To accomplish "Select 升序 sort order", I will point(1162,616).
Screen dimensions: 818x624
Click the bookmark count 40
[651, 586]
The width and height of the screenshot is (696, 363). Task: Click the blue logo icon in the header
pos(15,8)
---
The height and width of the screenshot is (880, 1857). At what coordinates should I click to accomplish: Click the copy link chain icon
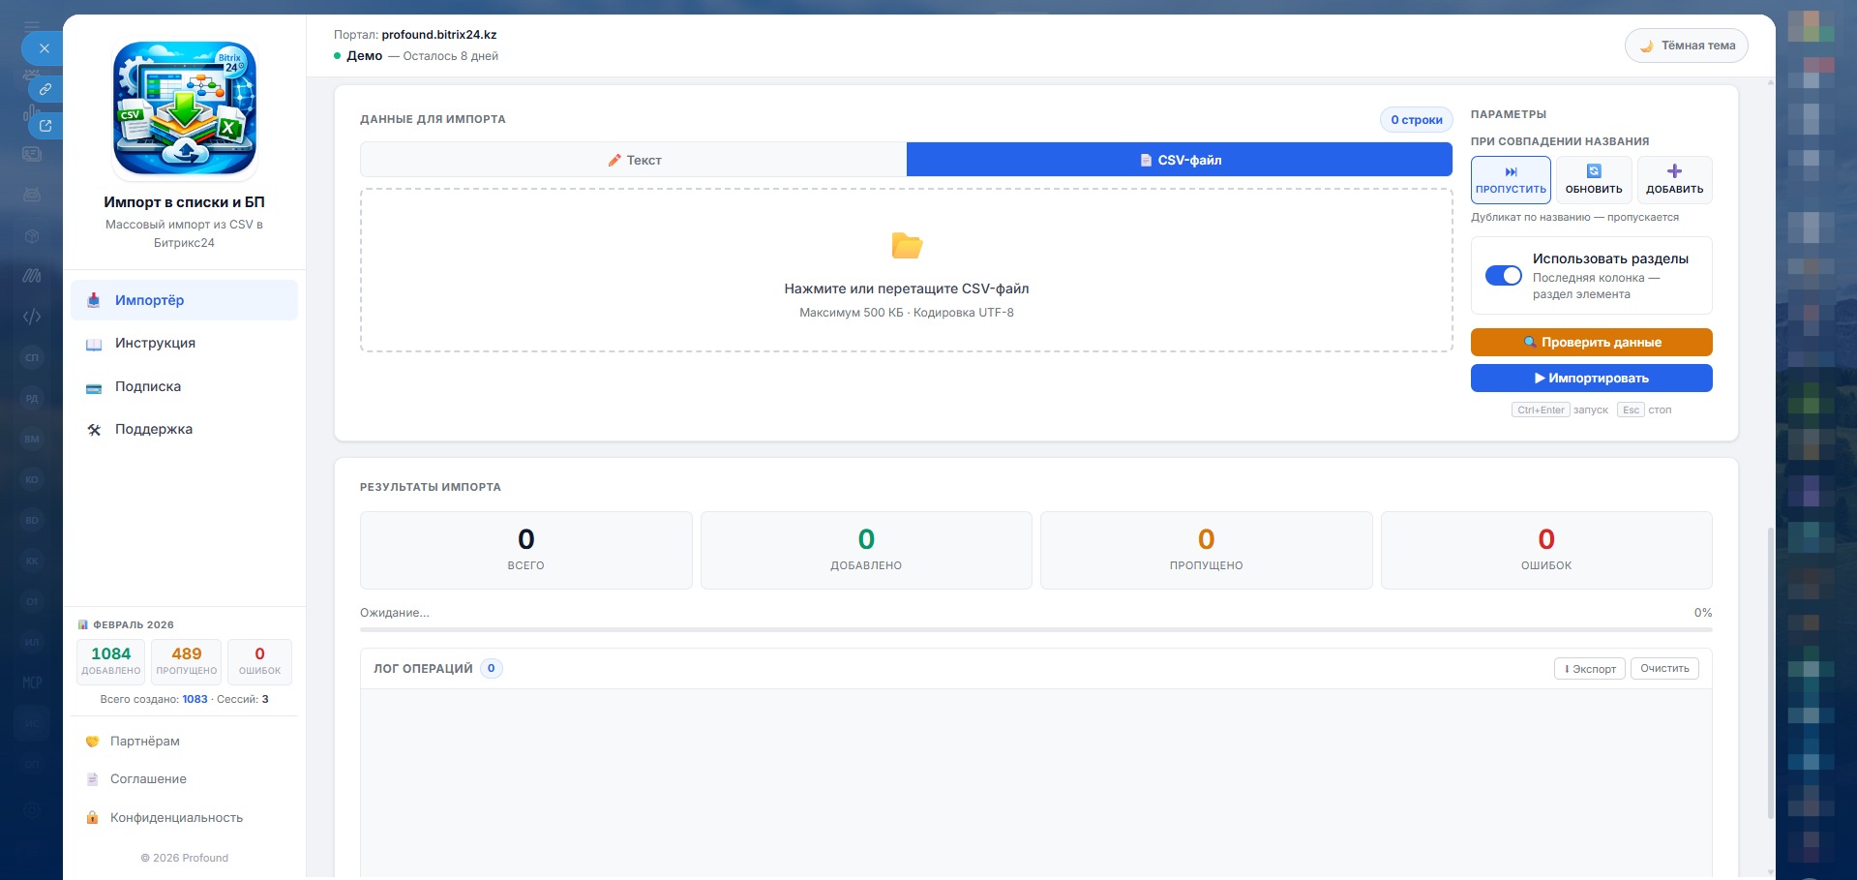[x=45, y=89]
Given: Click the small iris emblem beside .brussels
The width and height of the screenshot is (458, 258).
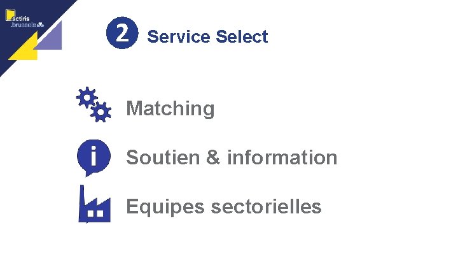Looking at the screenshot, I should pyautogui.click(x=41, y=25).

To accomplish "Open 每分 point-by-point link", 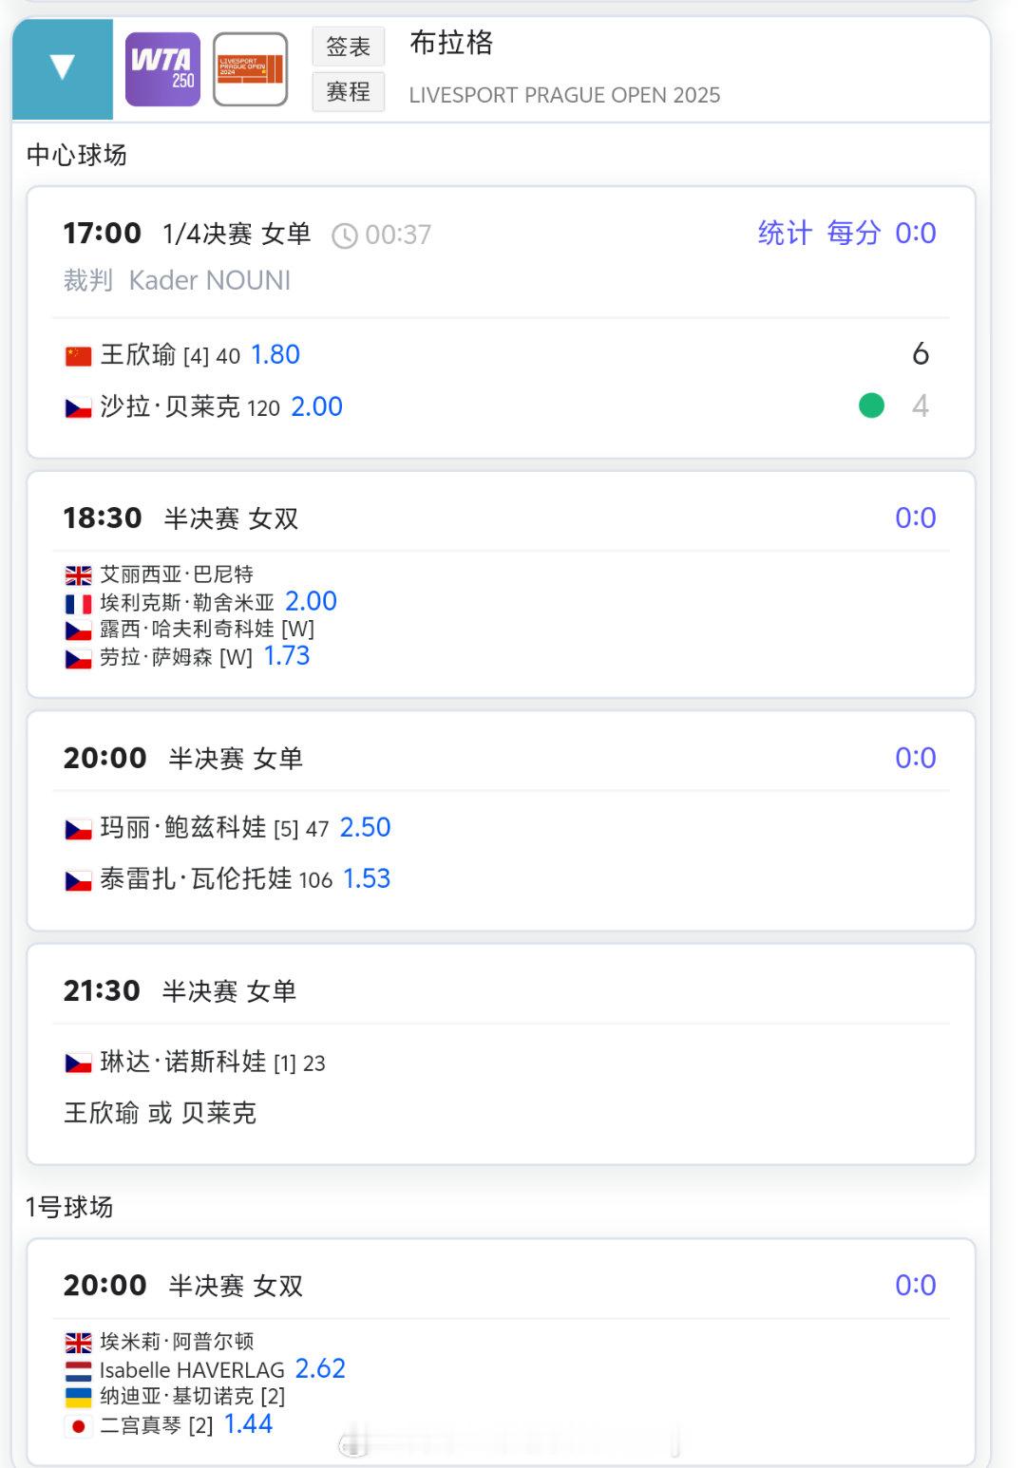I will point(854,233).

AIM OF THE TASK >>
Could you give the records above as a numbered list, starting at the line that contains "The height and" and stopping after the line that contains "Looking at the"? Include both of those lines, skip any blank lines, and leave the pictures out.

FULL OUTPUT >>
1. The height and width of the screenshot is (880, 1857). At what coordinates should I click to accomplish: Click the copy link chain icon
2. [x=45, y=89]
3. Given: Click the small iris emblem beside .brussels
4. The width and height of the screenshot is (458, 258).
5. Looking at the screenshot, I should pyautogui.click(x=41, y=25).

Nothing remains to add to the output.